Researchers from the University of Pennsylvania have published an open-access review of dermatomyositis (DM) - its manifestations, hallmark cutaneous features, etiopathogenesis and treatment options. 

DM presents a heterogeneous spectrum of both skin and muscle findings, that is also plagued by poor outcomes and complications such as interstitial lung disease (ILD) and malignancy. Significant advances in myositis-specific autoantibodies, type I interferons, and cytokine dysregulation have improved our understanding DM. This review discusses anti-Mi-2, anti-TIF1γ, and anti-MDA5 subtypes of DM, their diagnosis, prognosis, and treatment strategies. 

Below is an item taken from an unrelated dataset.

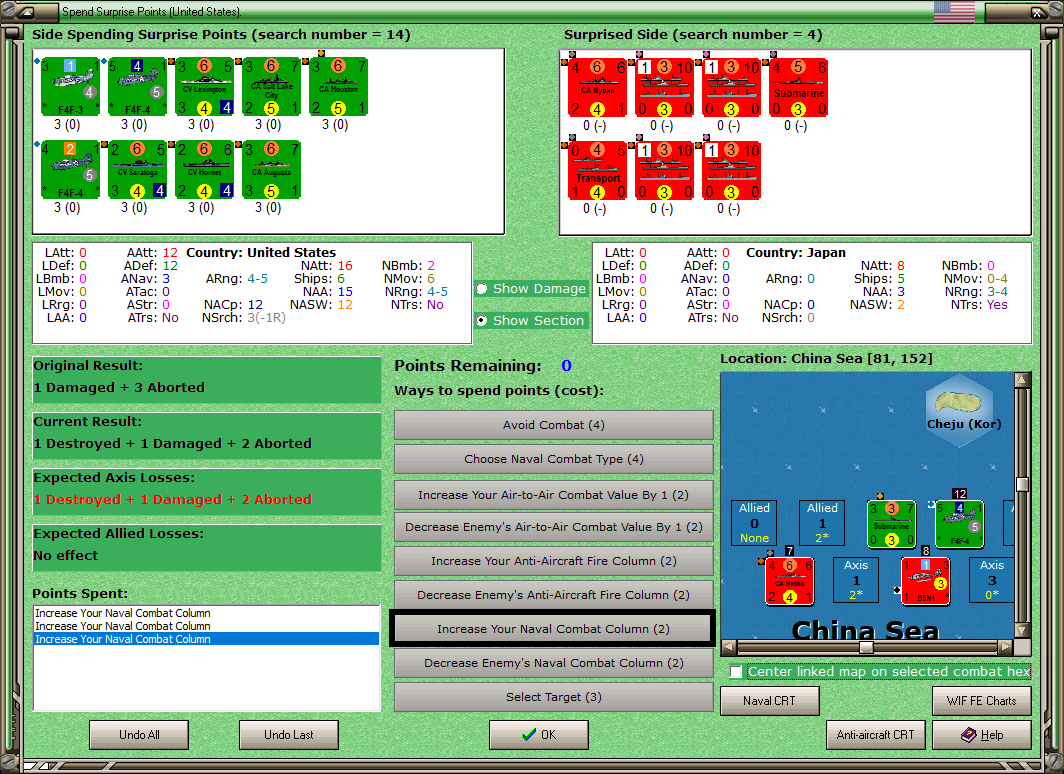Select the CV Saratoga unit counter
Viewport: 1064px width, 774px height.
coord(137,170)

While glucocorticoids and antimalarials are used in many, many others may have refractory disease, including chronic skin disease. Emerging targeted therapies, including Janus kinase inhibitors and monoclonal antibodies, show promise in addressing type I interferon-driven pathways and refractory symptoms. Future research aims to refine diagnostic criteria, integrate biomarkers, utilize more robust outcome measures, and develop targeted therapeutics to improve outcomes while minimizing treatment-related toxicity. This review consolidates current knowledge and highlights the need for a multidisciplinary, individualized approach to managing DM, focusing on both established and novel treatment avenues.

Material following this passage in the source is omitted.